Geboren bin ich in einer großen Stadt,
aufgewachsen in einem Umfeld, mit einem kleinen Horizont. Viel zu
sehen und zu bewundern gab es nicht in meiner Kindheit, umgeben waren
wir von hohen grauen Häusern, kleinen Zäunen und einem Hof, dessen
Rasen nie grün wurde, da wir es als Fußballplatz benutzten.
Die einzige Abwechslung boten die
Geschehnisse, von denen unsere Eltern uns immer fernhalten wollten.
Die Szenen einer Großstadt eben. Schon früh lernten wir, wie wir
fachgerecht Spritzen entsorgen mussten, wenn die Junkies vom Platz
wieder mal im Hof gefixt hatten und wo die Nutten nachts immer
standen um zu arbeiten. „Böse Frauen“ war der nicht so ganz
nette Begriff, den die Tanten und Omis aus der Nachbarschaft
benutzen, um die Damen dieses Milieus zu beschreiben.
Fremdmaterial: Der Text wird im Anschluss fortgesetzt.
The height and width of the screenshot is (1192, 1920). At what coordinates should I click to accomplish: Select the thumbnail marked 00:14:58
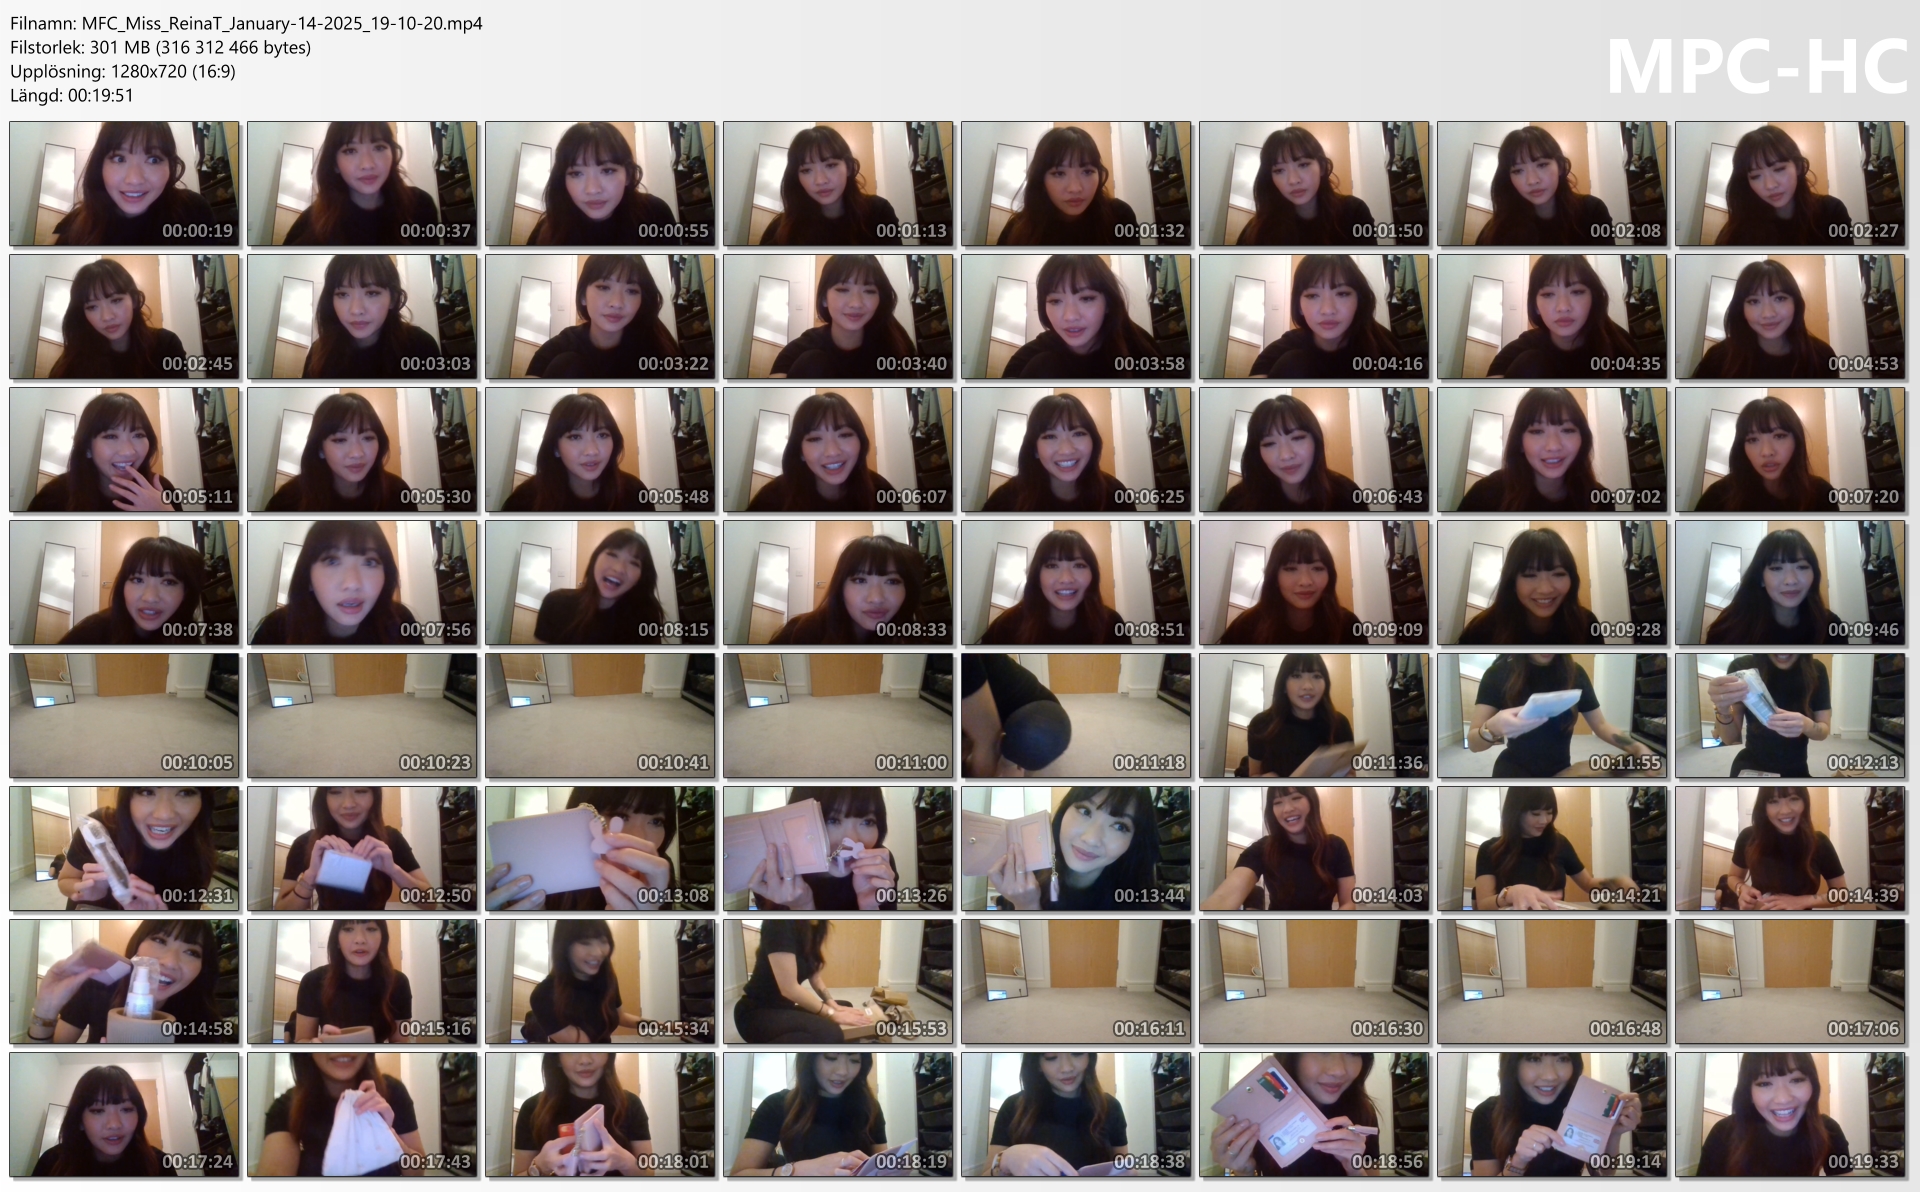click(x=124, y=981)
Man war eher unter „sich“. Ich
glaube, viele aus meiner Elterngeneration haben Angst, vor der Welt
da draußen, außerhalb ihrer gewohnten Umgebung, da sie oft ungute
Erfahrungen machten, wenn sie sich mal raus wagten. Vielleicht
beschlossen sie deshalb, uns erst einmal in ihrer Community zu
behalten. Vielleicht hätten sie uns aber auch mit unserer Umgebung
bekannt gemacht, wenn sie es denn selbst gekannt hätten. Wenn man
nicht als die einzige Frau mit Kopftuch zu sehr aufgefallen wäre im
Weihnachtsmarkt. So kam es, dass ich nie mit den „Anderen“ in
Berührung kam. Von den Arabern wurde gesprochen, von den Kurden, von
den Deutschen. Wer SIE waren, wurde uns nicht erklärt. Sie lebten
irgendwo unter uns, jedoch viel zu weit entfernt. Wenn man einen
Babysitter brauchte, war die Oma aus dem 1. Stock da, die uns
betreute. Weihnachten, Ostern und Fasching gab es bei uns nicht. Ich
lernte nie Deutsch sprechen, Türkisch genügte in meiner Umgebung.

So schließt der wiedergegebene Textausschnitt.